Reproduce every row below verbatim, keeping each line unchanged.

**Pointing records for elements and text**
= = = = = = =

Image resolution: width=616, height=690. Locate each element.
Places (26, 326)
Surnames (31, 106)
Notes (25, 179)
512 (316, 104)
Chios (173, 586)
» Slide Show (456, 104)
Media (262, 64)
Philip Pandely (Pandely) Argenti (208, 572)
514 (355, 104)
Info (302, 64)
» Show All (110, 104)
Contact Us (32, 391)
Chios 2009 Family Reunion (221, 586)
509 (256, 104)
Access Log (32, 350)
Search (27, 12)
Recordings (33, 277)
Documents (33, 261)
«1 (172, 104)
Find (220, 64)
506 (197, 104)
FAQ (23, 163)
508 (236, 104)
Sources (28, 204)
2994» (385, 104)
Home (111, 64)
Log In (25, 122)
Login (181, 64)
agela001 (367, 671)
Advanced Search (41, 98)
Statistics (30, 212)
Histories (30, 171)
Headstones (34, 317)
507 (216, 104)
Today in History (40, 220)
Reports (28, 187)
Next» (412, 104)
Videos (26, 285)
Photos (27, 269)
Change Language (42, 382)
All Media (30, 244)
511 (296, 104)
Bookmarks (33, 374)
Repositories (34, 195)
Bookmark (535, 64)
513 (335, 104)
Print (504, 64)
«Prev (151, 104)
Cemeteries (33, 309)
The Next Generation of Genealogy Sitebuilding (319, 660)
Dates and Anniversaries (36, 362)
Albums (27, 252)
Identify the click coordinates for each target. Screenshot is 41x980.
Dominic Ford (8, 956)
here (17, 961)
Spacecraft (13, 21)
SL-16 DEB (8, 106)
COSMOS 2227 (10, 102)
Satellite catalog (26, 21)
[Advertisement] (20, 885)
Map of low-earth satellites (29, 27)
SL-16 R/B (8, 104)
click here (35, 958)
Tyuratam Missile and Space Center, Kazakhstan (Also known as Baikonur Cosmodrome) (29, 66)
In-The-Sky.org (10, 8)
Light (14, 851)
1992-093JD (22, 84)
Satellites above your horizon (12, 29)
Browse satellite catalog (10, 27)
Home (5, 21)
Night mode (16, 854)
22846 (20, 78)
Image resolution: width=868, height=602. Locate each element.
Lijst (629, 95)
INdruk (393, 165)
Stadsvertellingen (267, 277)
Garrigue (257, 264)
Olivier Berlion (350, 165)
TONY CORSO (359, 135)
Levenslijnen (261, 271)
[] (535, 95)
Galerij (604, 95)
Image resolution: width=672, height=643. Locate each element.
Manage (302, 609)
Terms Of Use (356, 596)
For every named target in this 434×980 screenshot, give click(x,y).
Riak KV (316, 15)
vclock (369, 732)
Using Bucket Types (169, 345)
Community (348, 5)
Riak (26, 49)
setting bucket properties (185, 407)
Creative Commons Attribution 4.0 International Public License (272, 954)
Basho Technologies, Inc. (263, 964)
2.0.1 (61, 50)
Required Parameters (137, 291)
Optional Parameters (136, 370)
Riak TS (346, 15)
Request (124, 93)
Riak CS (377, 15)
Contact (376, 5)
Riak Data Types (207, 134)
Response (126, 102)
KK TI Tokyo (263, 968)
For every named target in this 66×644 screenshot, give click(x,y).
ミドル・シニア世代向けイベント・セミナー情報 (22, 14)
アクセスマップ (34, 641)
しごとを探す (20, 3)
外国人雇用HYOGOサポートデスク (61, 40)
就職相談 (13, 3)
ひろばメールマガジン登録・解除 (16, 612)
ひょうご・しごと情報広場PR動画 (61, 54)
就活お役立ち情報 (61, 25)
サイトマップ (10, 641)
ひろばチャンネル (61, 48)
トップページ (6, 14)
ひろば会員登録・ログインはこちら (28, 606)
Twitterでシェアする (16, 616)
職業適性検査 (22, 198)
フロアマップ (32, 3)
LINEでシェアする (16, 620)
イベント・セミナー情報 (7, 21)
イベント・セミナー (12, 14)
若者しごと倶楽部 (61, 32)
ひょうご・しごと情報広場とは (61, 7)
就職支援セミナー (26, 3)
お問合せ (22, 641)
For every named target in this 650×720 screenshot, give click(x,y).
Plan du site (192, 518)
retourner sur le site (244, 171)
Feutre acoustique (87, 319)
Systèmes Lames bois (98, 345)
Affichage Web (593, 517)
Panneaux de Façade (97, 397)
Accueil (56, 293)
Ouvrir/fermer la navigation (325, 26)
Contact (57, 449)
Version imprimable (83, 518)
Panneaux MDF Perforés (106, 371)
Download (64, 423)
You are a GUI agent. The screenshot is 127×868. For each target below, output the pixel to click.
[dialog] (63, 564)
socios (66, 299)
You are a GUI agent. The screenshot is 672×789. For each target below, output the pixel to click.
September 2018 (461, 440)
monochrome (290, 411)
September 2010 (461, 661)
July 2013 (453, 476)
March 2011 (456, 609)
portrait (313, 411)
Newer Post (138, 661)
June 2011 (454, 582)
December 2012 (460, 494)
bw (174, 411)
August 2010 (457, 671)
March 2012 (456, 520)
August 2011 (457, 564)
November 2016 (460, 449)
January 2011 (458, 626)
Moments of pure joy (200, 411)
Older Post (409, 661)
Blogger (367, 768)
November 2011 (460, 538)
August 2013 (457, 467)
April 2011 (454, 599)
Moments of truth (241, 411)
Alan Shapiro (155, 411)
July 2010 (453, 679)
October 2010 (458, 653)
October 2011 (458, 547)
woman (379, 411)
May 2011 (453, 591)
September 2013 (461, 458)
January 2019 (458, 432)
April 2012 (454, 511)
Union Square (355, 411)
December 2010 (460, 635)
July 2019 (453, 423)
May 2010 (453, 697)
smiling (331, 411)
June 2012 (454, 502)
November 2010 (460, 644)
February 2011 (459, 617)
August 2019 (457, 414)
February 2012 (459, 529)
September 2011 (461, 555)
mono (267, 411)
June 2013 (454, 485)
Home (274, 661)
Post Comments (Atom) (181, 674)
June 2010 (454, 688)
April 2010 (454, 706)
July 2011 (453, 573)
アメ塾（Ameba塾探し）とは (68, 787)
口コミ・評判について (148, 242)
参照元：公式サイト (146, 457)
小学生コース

= = = = = = =

**Solution to this task**
Image resolution: width=616, height=690. Locate each element.
Places (26, 326)
Surnames (31, 106)
Notes (25, 179)
512 (316, 104)
Chios (173, 586)
» Slide Show (456, 104)
Media (262, 64)
Philip Pandely (Pandely) Argenti (208, 572)
514 (355, 104)
Info (302, 64)
» Show All (110, 104)
Contact Us (32, 391)
Chios 2009 Family Reunion (221, 586)
509 (256, 104)
Access Log (32, 350)
Search (27, 12)
Recordings (33, 277)
Documents (33, 261)
«1 (172, 104)
Find (220, 64)
506 (197, 104)
FAQ (23, 163)
508 (236, 104)
Sources (28, 204)
2994» (385, 104)
Home (111, 64)
Log In (25, 122)
Login (181, 64)
agela001 (367, 671)
Advanced Search (41, 98)
Statistics (30, 212)
Histories (30, 171)
Headstones (34, 317)
507 (216, 104)
Today in History (40, 220)
Reports (28, 187)
Next» (412, 104)
Videos (26, 285)
Photos (27, 269)
Change Language (42, 382)
All Media (30, 244)
511 (296, 104)
Bookmarks (33, 374)
Repositories (34, 195)
Bookmark (535, 64)
513 (335, 104)
Print (504, 64)
«Prev (151, 104)
Cemeteries (33, 309)
The Next Generation of Genealogy Sitebuilding (319, 660)
Dates and Anniversaries (36, 362)
Albums (27, 252)
Identify the click coordinates for each target. Screenshot is 41x980.
Dominic Ford (8, 956)
here (17, 961)
Spacecraft (13, 21)
SL-16 DEB (8, 106)
COSMOS 2227 (10, 102)
Satellite catalog (26, 21)
[Advertisement] (20, 885)
Map of low-earth satellites (29, 27)
SL-16 R/B (8, 104)
click here (35, 958)
Tyuratam Missile and Space Center, Kazakhstan (Also known as Baikonur Cosmodrome) (29, 66)
In-The-Sky.org (10, 8)
Light (14, 851)
1992-093JD (22, 84)
Satellites above your horizon (12, 29)
Browse satellite catalog (10, 27)
Home (5, 21)
Night mode (16, 854)
22846 (20, 78)
Image resolution: width=868, height=602. Locate each element.
Lijst (629, 95)
INdruk (393, 165)
Stadsvertellingen (267, 277)
Garrigue (257, 264)
Olivier Berlion (350, 165)
TONY CORSO (359, 135)
Levenslijnen (261, 271)
[] (535, 95)
Galerij (604, 95)
Image resolution: width=672, height=643. Locate each element.
Manage (302, 609)
Terms Of Use (356, 596)
For every named target in this 434×980 screenshot, give click(x,y).
Riak KV (316, 15)
vclock (369, 732)
Using Bucket Types (169, 345)
Community (348, 5)
Riak (26, 49)
setting bucket properties (185, 407)
Creative Commons Attribution 4.0 International Public License (272, 954)
Basho Technologies, Inc. (263, 964)
2.0.1 (61, 50)
Required Parameters (137, 291)
Optional Parameters (136, 370)
Riak TS (346, 15)
Request (124, 93)
Riak CS (377, 15)
Contact (376, 5)
Riak Data Types (207, 134)
Response (126, 102)
KK TI Tokyo (263, 968)
For every named target in this 66×644 screenshot, give click(x,y).
ミドル・シニア世代向けイベント・セミナー情報 (22, 14)
アクセスマップ (34, 641)
しごとを探す (20, 3)
外国人雇用HYOGOサポートデスク (61, 40)
就職相談 (13, 3)
ひろばメールマガジン登録・解除 (16, 612)
ひょうご・しごと情報広場PR動画 (61, 54)
就活お役立ち情報 (61, 25)
サイトマップ (10, 641)
ひろばチャンネル (61, 48)
トップページ (6, 14)
ひろば会員登録・ログインはこちら (28, 606)
Twitterでシェアする (16, 616)
職業適性検査 (22, 198)
フロアマップ (32, 3)
LINEでシェアする (16, 620)
イベント・セミナー情報 (7, 21)
イベント・セミナー (12, 14)
若者しごと倶楽部 (61, 32)
ひょうご・しごと情報広場とは (61, 7)
就職支援セミナー (26, 3)
お問合せ (22, 641)
For every named target in this 650×720 screenshot, give click(x,y).
Plan du site (192, 518)
retourner sur le site (244, 171)
Feutre acoustique (87, 319)
Systèmes Lames bois (98, 345)
Affichage Web (593, 517)
Panneaux de Façade (97, 397)
Accueil (56, 293)
Ouvrir/fermer la navigation (325, 26)
Contact (57, 449)
Version imprimable (83, 518)
Panneaux MDF Perforés (106, 371)
Download (64, 423)
You are a GUI agent. The screenshot is 127×868. For each target below, output the pixel to click.
[dialog] (63, 564)
socios (66, 299)
You are a GUI agent. The screenshot is 672×789. For each target below, output the pixel to click.
September 2018 (461, 440)
monochrome (290, 411)
September 2010 (461, 661)
July 2013 (453, 476)
March 2011 (456, 609)
portrait (313, 411)
Newer Post (138, 661)
June 2011 (454, 582)
December 2012 (460, 494)
bw (174, 411)
August 2010 (457, 671)
March 2012 (456, 520)
August 2011 (457, 564)
November 2016 (460, 449)
January 2011 (458, 626)
Moments of pure joy (200, 411)
Older Post (409, 661)
Blogger (367, 768)
November 2011 (460, 538)
August 2013 (457, 467)
April 2011 (454, 599)
Moments of truth (241, 411)
Alan Shapiro (155, 411)
July 2010 (453, 679)
October 2010 (458, 653)
October 2011 (458, 547)
woman (379, 411)
May 2011 (453, 591)
September 2013 (461, 458)
January 2019 (458, 432)
April 2012 (454, 511)
Union Square (355, 411)
December 2010 (460, 635)
July 2019 (453, 423)
May 2010 (453, 697)
smiling (331, 411)
June 2012 (454, 502)
November 2010 (460, 644)
February 2011 (459, 617)
August 2019 (457, 414)
February 2012 (459, 529)
September 2011 (461, 555)
mono (267, 411)
June 2013 (454, 485)
Home (274, 661)
Post Comments (Atom) (181, 674)
June 2010 (454, 688)
April 2010 (454, 706)
July 2011 (453, 573)
アメ塾（Ameba塾探し）とは (68, 787)
口コミ・評判について (148, 242)
参照元：公式サイト (146, 457)
小学生コース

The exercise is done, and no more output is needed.